→ PASSAGE FOR REVIEW
+++
I’d like you to close your eyes and listen to this.
What images spring to mind? Nature? Wilderness? Isolation?
I recorded this near Bosso, a small village in southern Cameroon, in a rainforest that forms part of the Congo Basin – the largest rainforest after the Amazon. From the air, this region looks like an image of pristine wilderness; surprisingly, however, there are over 75 million people who actively use this forest for their survival. Of these are the indigenous BaYaka people, who are strongly bound to the spirits and gods of the forest and make use of the food, water, and medicine that it naturally offers. After the San people of the Kalahari, the BaYaka people are the most ancient human group in the world.
Despite the fact that these people have proved to live sustainably with the forest , ideas of human-free wilderness are still dominant amongst conservationists and governments. In East Africa, indigenous Masaai villages are being burnt down to provide a view of ‘pristine wilderness’ from luxury safari lodges. But the truth is that such landscapes are not, and have never been, a wilderness isolated from humans. Numerous studies reiterate how the famous Serengeti exists in its current form not in spite of, but because of the Masaai and their nomadic herding, which creates a habitable savannah for the wildlife. The BaYaka people have actively shaped the forests of Central Africa for millennia, their camps opening up the forests for new species to emerge and their digging of wild yams providing food for elephants. Protecting an area of ‘pristine wilderness’ is frequently used to justify the forced eviction of indigenous peoples, yet it is precisely the very existence of these people that make the landscape so highly prized.
Co-inhabiting the forest in Cameroon alongside forest elephants, gorillas, chimpanzees and leopards, are the Baka. One of the indigenous BaYaka groups, the Baka are hunter-gatherers who were once nomadic, but have now been forcibly placed along roadsides in order to make way for logging and mining companies, safari reserves and conservation areas for wildlife. “People who are coming are destroying the forest,” one Baka man told me, voicing his anger over how they have been stripped of access to the forest: the basis of their culture, language, and world-view. The ecological knowledge of the Baka is incredibly extensive: they are familiar with over 600 plant species (360 of which are used for medicine) and their language contains, for example, more than nineteen words for ‘gorilla’ and twenty-eight for ‘elephant’, depending on the state of the animal, their behaviour, their relationship to others and many other factors. For the Baka, there is a connection rather than a divide between human and non-human; the term Mòkèlàkèlà (used to describe a man who has undergone transformation into an elephant) is only one amongst many examples.
Despite this, their ecological knowledge is ignored and often actively suppressed by those who have been designated to manage the forest, such as ministry officials, private companies and foreign conservation organisations, who either ‘know better’ or profit from the forest’s destruction. Many Baka communities I have spoken to are furious of their exclusion from conservation and want to be involved in managing their forest. For this reason, the Extreme Citizen Science Research Group (ExCiteS) at University College London is working to enable indigenous communities to collect and share data on issues that matter to them most.
+++
→ LIST OF TASKS
1) Answer these questions from the passage on the BaYaka people.
(a) Near which village in southern Cameroon was the recording made?
(b) How many plant species are the Baka familiar with?
(c) Which research group at University College London is working with indigenous communities?
2) List the animals that the passage on the BaYaka people says share the forest in Cameroon with the Baka.
3) Write the next paragraph of the passage on the BaYaka people, picking up after its final sentence.

→ DATASET SECTION
+++
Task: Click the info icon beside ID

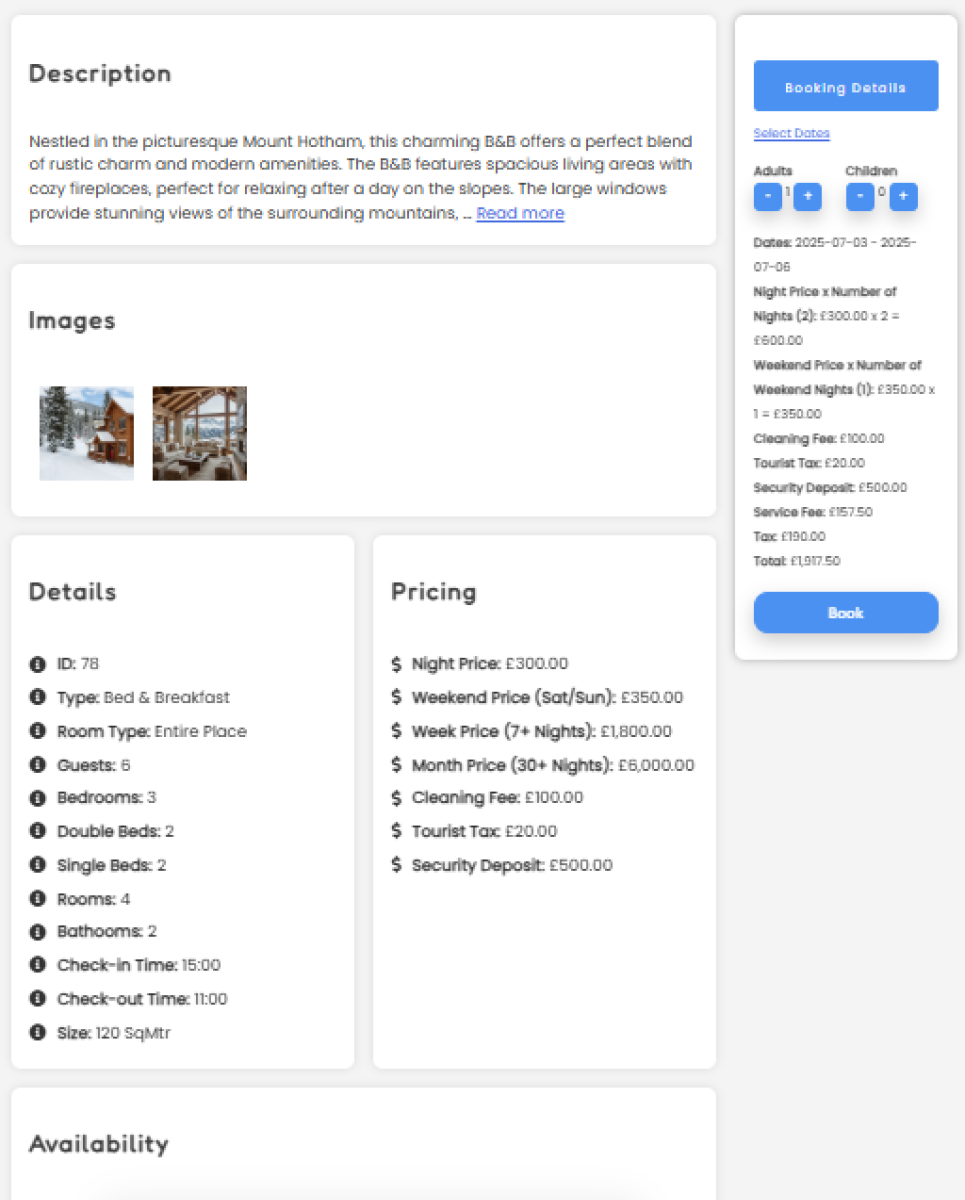Action: point(38,664)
+++
→ YOUR RESPONSES
1)
(a) Bosso
(b) Over 600
(c) The Extreme Citizen Science Research Group (ExCiteS)

2) Forest elephants, gorillas, chimpanzees, leopards

3)
In Cameroon, we are working with seven communities, each of whom have voiced their desire to report wildlife crime that is destroying their forest and to monitor animals they encounter. The projects are led by the village, with each village deciding what data they want to take; this can be tricky, given that Baka communities are largely non-literate and live in remote rainforest.
Together we’ve developed an innovative solution: smartphone apps made up entirely of icons decided on and designed by the villages themselves. Whether drawn in the sand or in a notebook, village teams make designs for things they would like to report and monitor using their local and indigenous knowledge, which are then digitised and added into their village-specific app. Most often, these include local animal species, local guns, poacher camps and killed animals. Symbols such as ticks, arrows and play/pause are avoided as they make no sense to local people. As part of the app, teams can take photos and audio of what they see, and a GPS point is automatically taken. My Cameroonian colleagues from the Zoological Society of London and I have trained teams in the villages to use the app on rugged smartphones, which attempt to sync data every five minutes through both mobile data and SMS, which, if successful, adds the data to an online map. All the work is led by a free, prior and informed consent process: communities’ rights, the potential benefits and risks, as well as the possibility to reject, modify, or terminate the project are stressed.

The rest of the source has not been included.